WRITTEN EXERCISE: Please copy the lines from the line with "Uncheck the occasional emails checkbox" up to and including the line with "pos(752,843)", substituting "drop-down menu" for "dropdown" and keeping everything else the same.

==================================================

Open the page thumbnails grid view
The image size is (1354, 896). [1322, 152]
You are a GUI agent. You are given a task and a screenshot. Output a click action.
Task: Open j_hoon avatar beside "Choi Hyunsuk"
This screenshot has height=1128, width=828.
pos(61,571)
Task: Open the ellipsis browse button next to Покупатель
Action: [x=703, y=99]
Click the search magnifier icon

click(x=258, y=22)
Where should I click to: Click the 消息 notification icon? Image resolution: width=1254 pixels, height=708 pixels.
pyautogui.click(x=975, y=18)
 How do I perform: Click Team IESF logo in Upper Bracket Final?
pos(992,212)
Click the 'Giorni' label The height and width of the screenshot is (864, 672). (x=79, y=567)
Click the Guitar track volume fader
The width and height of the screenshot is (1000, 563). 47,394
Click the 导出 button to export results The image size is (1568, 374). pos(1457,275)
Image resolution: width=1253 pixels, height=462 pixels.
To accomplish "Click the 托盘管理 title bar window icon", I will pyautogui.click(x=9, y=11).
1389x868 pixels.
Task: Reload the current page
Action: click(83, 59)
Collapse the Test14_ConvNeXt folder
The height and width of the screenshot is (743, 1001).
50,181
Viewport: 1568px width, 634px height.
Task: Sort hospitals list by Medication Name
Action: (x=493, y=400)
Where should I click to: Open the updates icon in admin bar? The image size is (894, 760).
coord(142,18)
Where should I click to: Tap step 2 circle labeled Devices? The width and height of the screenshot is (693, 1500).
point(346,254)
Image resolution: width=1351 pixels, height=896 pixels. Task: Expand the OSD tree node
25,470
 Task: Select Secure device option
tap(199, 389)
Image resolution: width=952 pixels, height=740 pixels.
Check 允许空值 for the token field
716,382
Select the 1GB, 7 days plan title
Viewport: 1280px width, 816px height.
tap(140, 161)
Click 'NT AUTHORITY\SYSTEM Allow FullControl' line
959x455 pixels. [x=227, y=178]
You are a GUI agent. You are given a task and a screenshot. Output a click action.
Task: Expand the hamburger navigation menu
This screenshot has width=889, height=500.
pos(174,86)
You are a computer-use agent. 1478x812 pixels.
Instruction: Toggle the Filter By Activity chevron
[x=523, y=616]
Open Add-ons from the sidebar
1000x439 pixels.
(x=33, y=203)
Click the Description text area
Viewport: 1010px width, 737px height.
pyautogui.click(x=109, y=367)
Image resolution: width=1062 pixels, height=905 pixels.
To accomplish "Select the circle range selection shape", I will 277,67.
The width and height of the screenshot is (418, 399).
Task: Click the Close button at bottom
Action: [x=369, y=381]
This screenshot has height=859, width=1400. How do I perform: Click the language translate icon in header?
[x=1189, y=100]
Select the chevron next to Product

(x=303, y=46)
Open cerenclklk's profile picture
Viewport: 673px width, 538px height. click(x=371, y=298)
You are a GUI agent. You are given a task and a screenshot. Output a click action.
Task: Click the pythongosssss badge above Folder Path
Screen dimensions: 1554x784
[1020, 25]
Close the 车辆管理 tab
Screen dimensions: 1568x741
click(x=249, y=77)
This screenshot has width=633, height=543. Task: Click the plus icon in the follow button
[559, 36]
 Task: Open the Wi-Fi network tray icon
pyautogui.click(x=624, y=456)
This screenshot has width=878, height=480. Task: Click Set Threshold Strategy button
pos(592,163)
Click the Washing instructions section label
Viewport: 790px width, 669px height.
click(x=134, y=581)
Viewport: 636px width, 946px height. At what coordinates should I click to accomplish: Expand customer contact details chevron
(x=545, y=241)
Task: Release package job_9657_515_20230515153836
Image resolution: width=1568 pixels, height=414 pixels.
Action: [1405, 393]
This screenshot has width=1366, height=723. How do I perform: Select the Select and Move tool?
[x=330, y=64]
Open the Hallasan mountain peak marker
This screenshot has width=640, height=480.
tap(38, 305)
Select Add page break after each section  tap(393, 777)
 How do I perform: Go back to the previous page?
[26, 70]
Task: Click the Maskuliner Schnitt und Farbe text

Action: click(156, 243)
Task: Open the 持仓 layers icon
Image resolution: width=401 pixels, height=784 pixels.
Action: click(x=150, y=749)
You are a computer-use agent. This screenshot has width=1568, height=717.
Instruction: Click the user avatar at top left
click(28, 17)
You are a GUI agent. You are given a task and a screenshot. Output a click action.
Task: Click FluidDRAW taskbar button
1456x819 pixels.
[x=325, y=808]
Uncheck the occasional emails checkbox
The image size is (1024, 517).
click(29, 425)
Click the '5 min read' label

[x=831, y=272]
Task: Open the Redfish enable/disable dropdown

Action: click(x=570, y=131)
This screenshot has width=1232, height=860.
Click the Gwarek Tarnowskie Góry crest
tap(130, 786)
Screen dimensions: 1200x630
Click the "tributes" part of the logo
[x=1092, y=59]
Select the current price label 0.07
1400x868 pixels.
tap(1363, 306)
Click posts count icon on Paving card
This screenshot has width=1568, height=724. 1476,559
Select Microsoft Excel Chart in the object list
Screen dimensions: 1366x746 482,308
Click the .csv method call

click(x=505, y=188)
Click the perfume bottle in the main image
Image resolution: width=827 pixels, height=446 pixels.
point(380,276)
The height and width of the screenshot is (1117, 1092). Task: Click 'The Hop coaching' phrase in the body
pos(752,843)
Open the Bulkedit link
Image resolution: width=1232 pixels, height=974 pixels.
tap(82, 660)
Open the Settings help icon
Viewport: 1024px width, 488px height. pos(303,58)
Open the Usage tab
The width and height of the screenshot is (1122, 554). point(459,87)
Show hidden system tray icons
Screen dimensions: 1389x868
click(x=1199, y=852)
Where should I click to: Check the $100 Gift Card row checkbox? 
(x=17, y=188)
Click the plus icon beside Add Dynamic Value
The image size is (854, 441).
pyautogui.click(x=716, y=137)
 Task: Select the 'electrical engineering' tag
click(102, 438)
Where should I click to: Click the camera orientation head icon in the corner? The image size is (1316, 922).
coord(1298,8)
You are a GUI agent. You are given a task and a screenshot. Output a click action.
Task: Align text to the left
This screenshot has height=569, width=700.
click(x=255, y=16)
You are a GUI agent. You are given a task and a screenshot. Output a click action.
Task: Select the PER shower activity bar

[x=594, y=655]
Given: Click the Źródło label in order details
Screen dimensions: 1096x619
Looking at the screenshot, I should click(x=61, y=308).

==================================================

RESPONSE TO THE EXERCISE:
Uncheck the occasional emails checkbox
The image size is (1024, 517).
click(29, 425)
Click the '5 min read' label

[x=831, y=272]
Task: Open the Redfish enable/disable drop-down menu

Action: click(x=570, y=131)
This screenshot has width=1232, height=860.
Click the Gwarek Tarnowskie Góry crest
tap(130, 786)
Screen dimensions: 1200x630
Click the "tributes" part of the logo
[x=1092, y=59]
Select the current price label 0.07
1400x868 pixels.
tap(1363, 306)
Click posts count icon on Paving card
This screenshot has width=1568, height=724. 1476,559
Select Microsoft Excel Chart in the object list
Screen dimensions: 1366x746 482,308
Click the .csv method call

click(x=505, y=188)
Click the perfume bottle in the main image
Image resolution: width=827 pixels, height=446 pixels.
point(380,276)
The height and width of the screenshot is (1117, 1092). Task: Click 'The Hop coaching' phrase in the body
pos(752,843)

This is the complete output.